Mariana Costa, Visão on line,

“A alteração artificiosa da quilometragem de um veículo (para menos) ou a sua dissimulação por estabelecimento comercial especializado nesse ramo não pode ser qualificar como prática comercial "normal", "usual" ou "corrente", mera sugestão propiciadora do comércio jurídico (actos de compra e venda) ou como uma forma habilidosa de apresentar a mercadoria, vulgar expediente ou técnica de marketing mais ou menos agressiva”. Ac. do STJ, de 20/Jan/2005 (in «http://www.dgsi.pt», consultado em 05 de Novembro de 2010).
A protecção conferida pelo direito às relações contratuais assenta no princípio da autonomia privada. Este princípio constitui um mecanismo de ordenação da vida em sociedade, através da atribuição, a cada sujeito, da faculdade de estabelecer livremente relações jurídicas com outros sujeitos, bem como de definir as regras pelas quais aquelas se regem.
A autonomia privada é, assim, um instrumento técnico de realização de uma opção valorativa prévia: o reconhecimento de que, a cada pessoa, deve caber o poder de gerir livremente os seus interesses, como forma de promoção da sua personalidade.
Em consequência, entende a ordem jurídica que só há livre estabelecimento de relações jurídicas se e na medida em que a vontade do sujeito se constrói com exacto conhecimento das circunstâncias que a envolvem e sem a intervenção de factores compulsórios externos. Daí que o direito entenda que deve proteger o declarante das consequências potencialmente nefastas que para ele podem advir da vinculação a uma vontade formada de modo deficiente. E existe uma vontade formada de modo deficiente se o seu processo de formação se encontra viciado por motivos anómalos e considerados ilegítimos.
É neste contexto que surge a protecção do declarante cuja vontade se encontra viciada por dolo, isto é, por um engano gerado pelo emprego de qualquer “sugestão ou artifício (...) com a intenção ou consciência de induzir ou manter em erro o autor da declaração” ou então pela “dissimulação, pelo declaratário ou terceiro, do erro do declarante.” (artigo 253º, n.º1 do Código Civil).
Desta definição é possível, desde logo, distinguir duas modalidades de dolo: o dolo positivo (ou comissivo) e o dolo negativo (ou omissivo).
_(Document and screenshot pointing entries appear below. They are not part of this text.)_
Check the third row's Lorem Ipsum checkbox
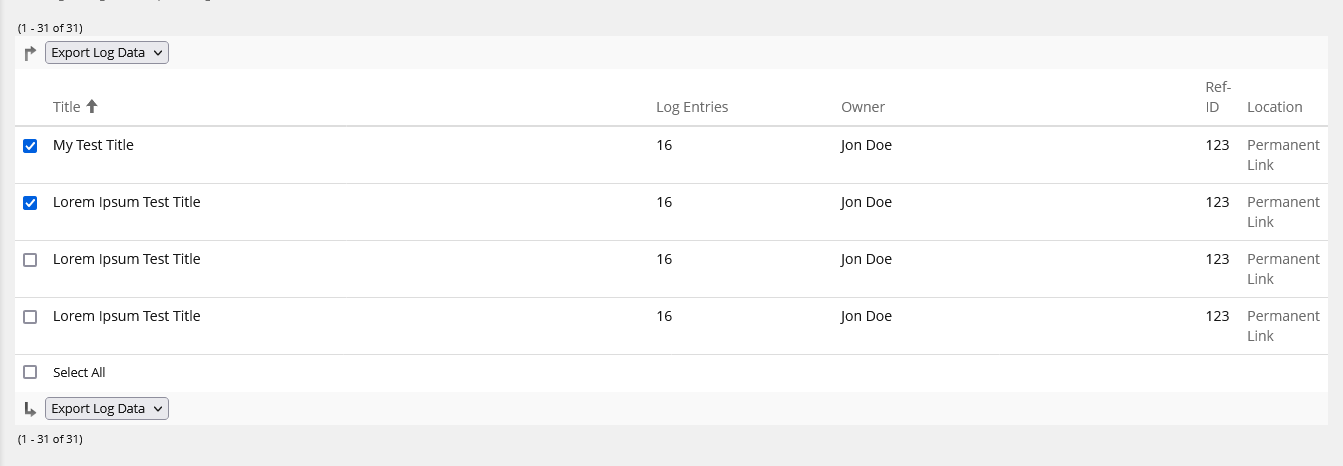 point(30,260)
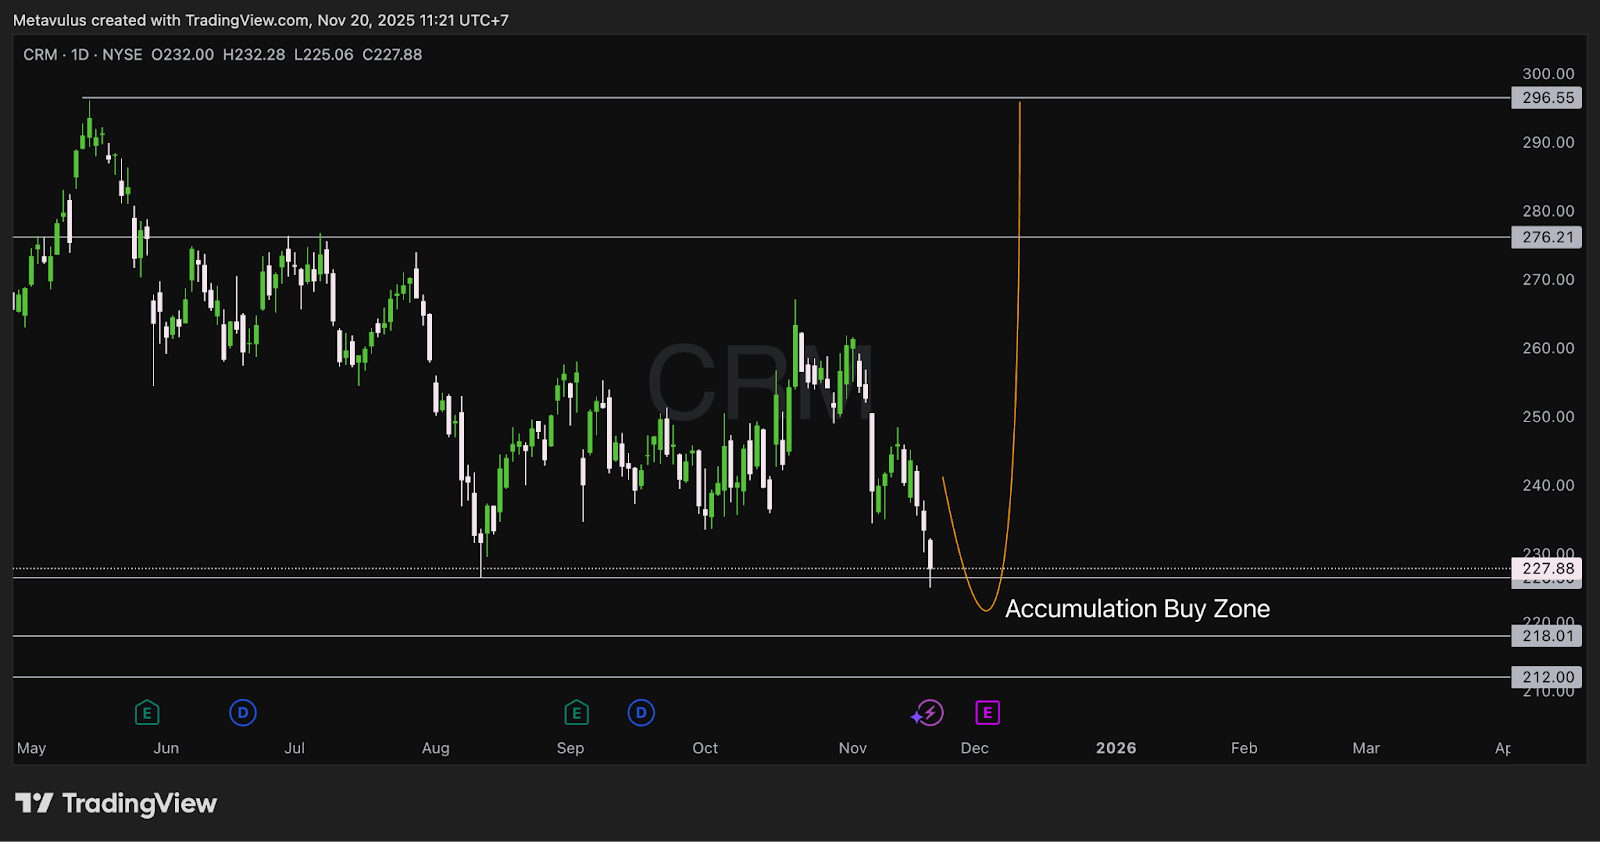Click the CRM symbol name in header

pos(40,55)
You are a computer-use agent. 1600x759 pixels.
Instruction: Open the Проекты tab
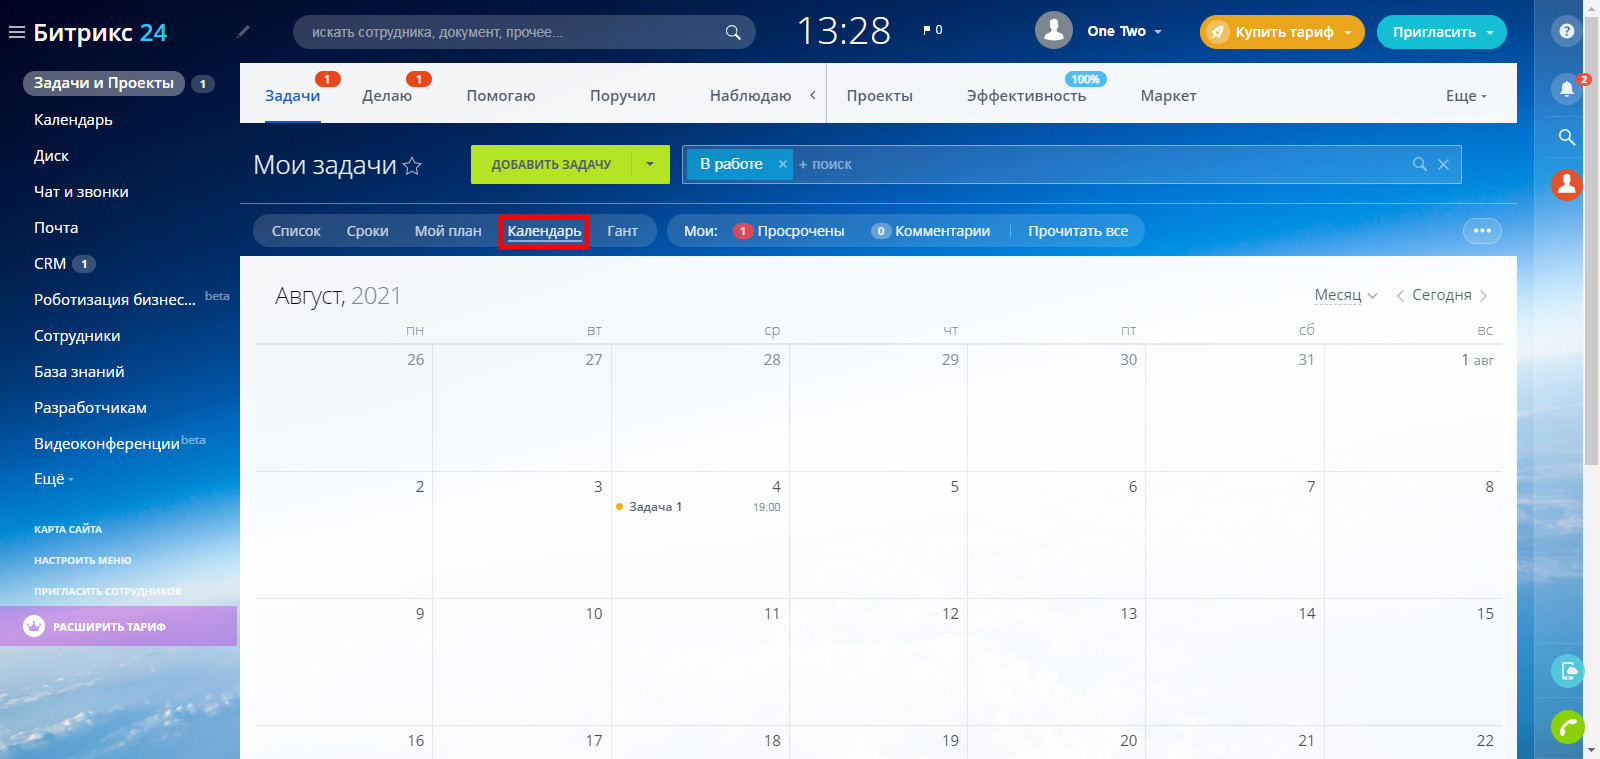tap(879, 96)
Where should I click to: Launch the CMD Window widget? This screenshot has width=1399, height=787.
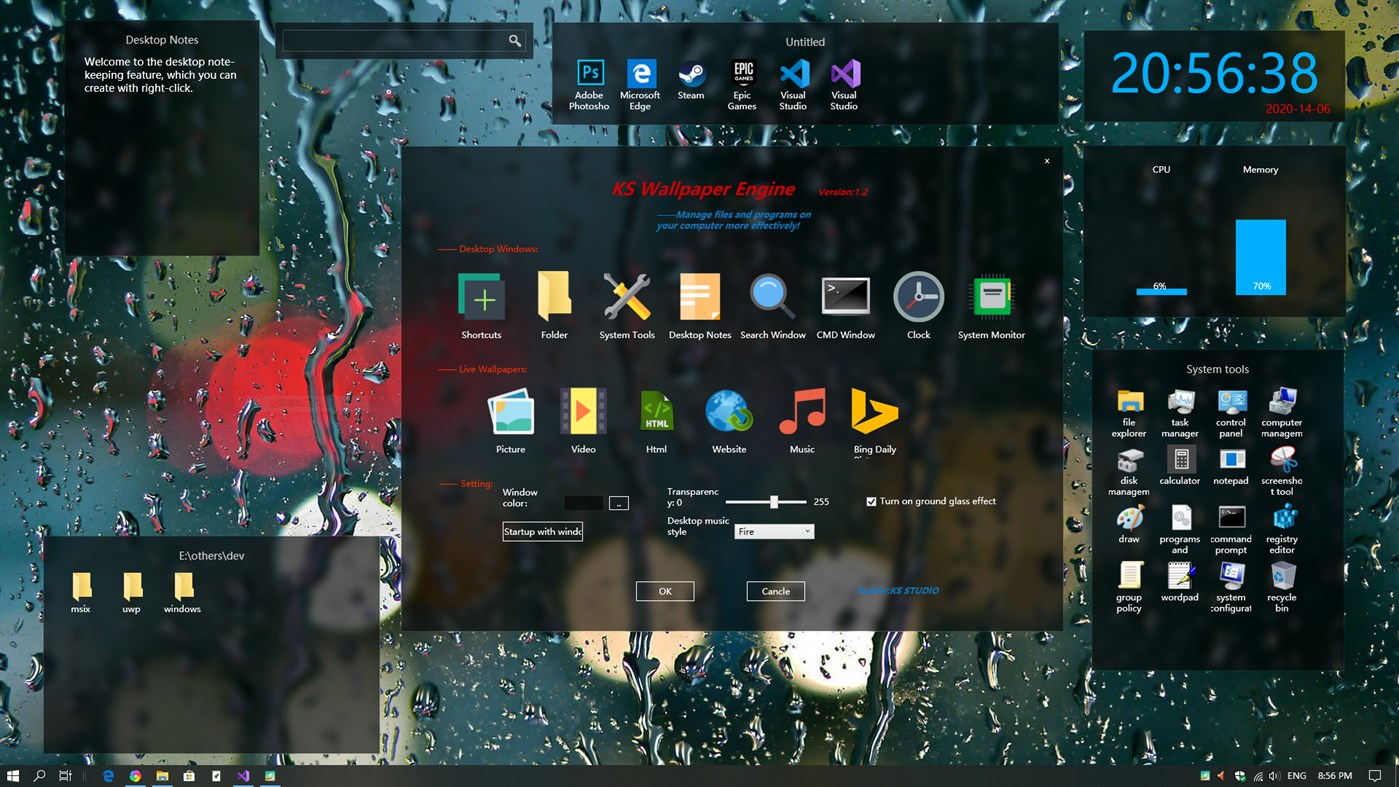click(x=845, y=296)
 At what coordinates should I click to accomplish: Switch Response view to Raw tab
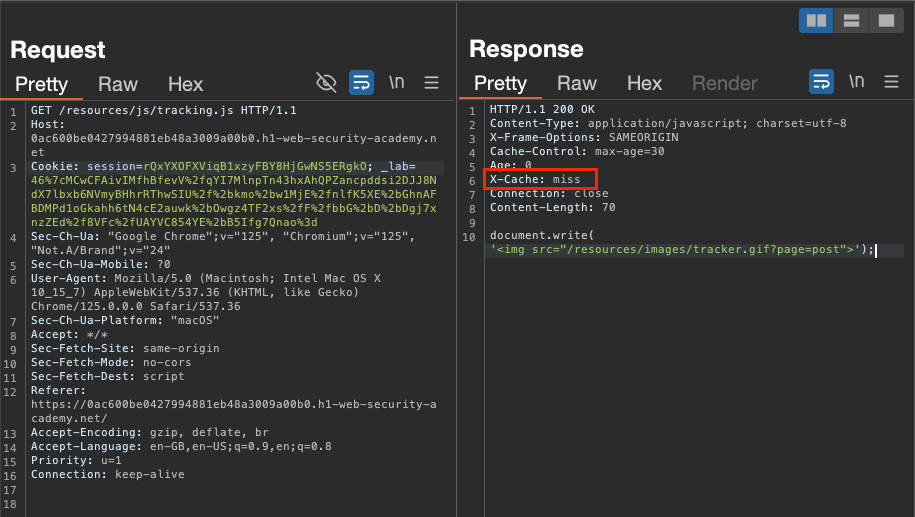tap(576, 83)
Quanto ao dolo positivo, ele resulta da utilização consciente de sugestões ou artifícios considerados ilegítimos, que provocam ou mantém o declarante em erro; existe, portanto, um comportamento activo, com vista a criar ou manter um erro. A conduta geradora de dolo activo consubstancia-se, em rigor, numa violação do dever de verdade que impende sobre cada contratante.
Situação distinta se levanta a propósito do dolo omissivo. Aqui o declarante já estava em erro e o declaratário, apesar de se encontrar obrigado a esclarecê-lo, não o fez, intencional ou conscientemente.
A existência de uma situação de dolo, nos termos acima descritos, atribui ao declarante em erro o direito de anular o contrato (preenchidas as condições de relevância previstas no artigo 254.º do Código Civil), precisamente porque este se encontra desprovido do seu fundamento de protecção: a autodeterminação do sujeito.
Porém, nem todo o dolo é censurado pelo nosso ordenamento jurídico. Nos termos do artigo 253º, n.º 2 do Código Civil: “Não constituem dolo ilícito as sugestões ou artifícios usuais, considerados legítimos segundo as concepções dominantes no comércio jurídico, nem a dissimulação do erro, quando nenhum dever de elucidar o declarante resulte da lei, de estipulação negocial ou daquelas concepções”. Trata-se da figura do dolus bonus.
Desta forma, não haverá dolo positivo se os artifícios ou sugestões utilizados para induzir o declarante em erro são conformes às concepções dominantes no comércio jurídico e não haverá dolo omissivo, se nenhum dever de elucidar o declarante resulta da lei, de estipulação negocial ou das referidas concepções dominantes.
Atente-se, no entanto, que quando a lei faz referência às concepções dominantes no comércio jurídico não está a remeter para a conduta habitual dos comerciantes, mas sim para o entendimento generalizado nas práticas comerciais do que deve e não deve ser feito, ou melhor, do que pode ou não pode ser feito em matéria de deveres de informação e verdade, respeitando o sentimento e consciência generalizada da comunidade jurídica acerca das fronteiras de censura. Assim e citando o Acórdão do Tribunal da Relação de Lisboa, de 27 de Setembro de 2007 (in «http://www.dgsi.pt», consultado em 05 de Novembro de 2010), “se o exagero por um comerciante das qualidades da sua mercadoria pode cair na previsão do nº 2 do art. 253º do CC (dolus bonus), já o mesmo não acontece quando o comerciante enaltece ou atribui à sua mercadoria qualidades que sabe não existirem, que sabe que esta não possui”.